Components and Technologies for Mechatronic System

2.1. Components and Technologies for Mechatronic System#

To ensure the functions a mechatronic system has to provide, a physical architecture has to be chosen. Possibilities for the physical architecture are often numerous since many combination of components manage to meet the seeken functions. In addition, different technological options for a component are possible that provide the same function but often not the same performance. The purpose of this section is to provide a list of typical components and technologies used in mechatronic systems. These can be classified by domain.

2.1.1. Mechanical components#

2.1.1.1. Gear reducers#

Gear reducer animation.

Fig. 2.1 Example of spur gear (Source: Wikimedia commons).#

Functions

  • Adapt the torque and/or speed of a rotating system to match application requirements

Technologies

  • Epicyclic (Planetary) Gear: Compact, efficient, and capable of high reduction ratios

  • Spur Gear: Simple construction, commonly used for adapting torque and speed reduction

Technological constraints

  • Mechanical wear out: Gear systems are prone to wear under load, leading to limitations on maximum torque

  • Backlash: Unavoidable in mechanical systems; this leads to hysteresis, affecting position accuracy

  • Max ratio: Typically around 7:1 for spur gears; higher ratios require multiple stages

2.1.1.2. Nut - Screw#

Roller screw animation.

Example of roller screw (Source: Wikimedia commons).

▶ _Dataset excerpt_:
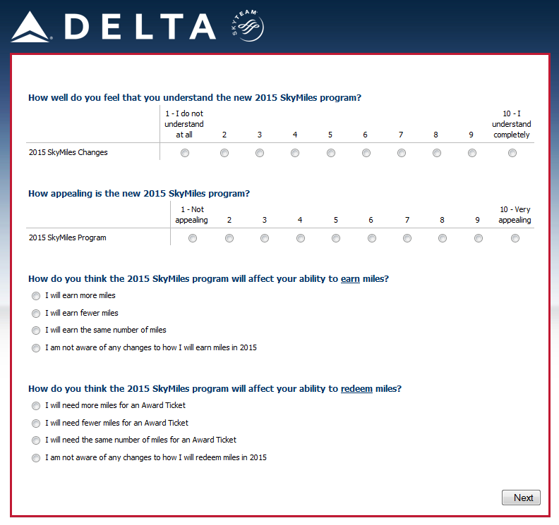Select 'I will earn more miles'
The width and height of the screenshot is (559, 525).
click(x=36, y=296)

▶ _Task brief_:
From the text on mechatronic components, copy word for word the passage starting at "Technological constraints" and ending at "screw (Source: Wikimedia commons).".

▶ _Response to this task_:
Technological constraints

  • Mechanical wear out: Gear systems are prone to wear under load, leading to limitations on maximum torque

  • Backlash: Unavoidable in mechanical systems; this leads to hysteresis, affecting position accuracy

  • Max ratio: Typically around 7:1 for spur gears; higher ratios require multiple stages

2.1.1.2. Nut - Screw#

Roller screw animation.

Example of roller screw (Source: Wikimedia commons).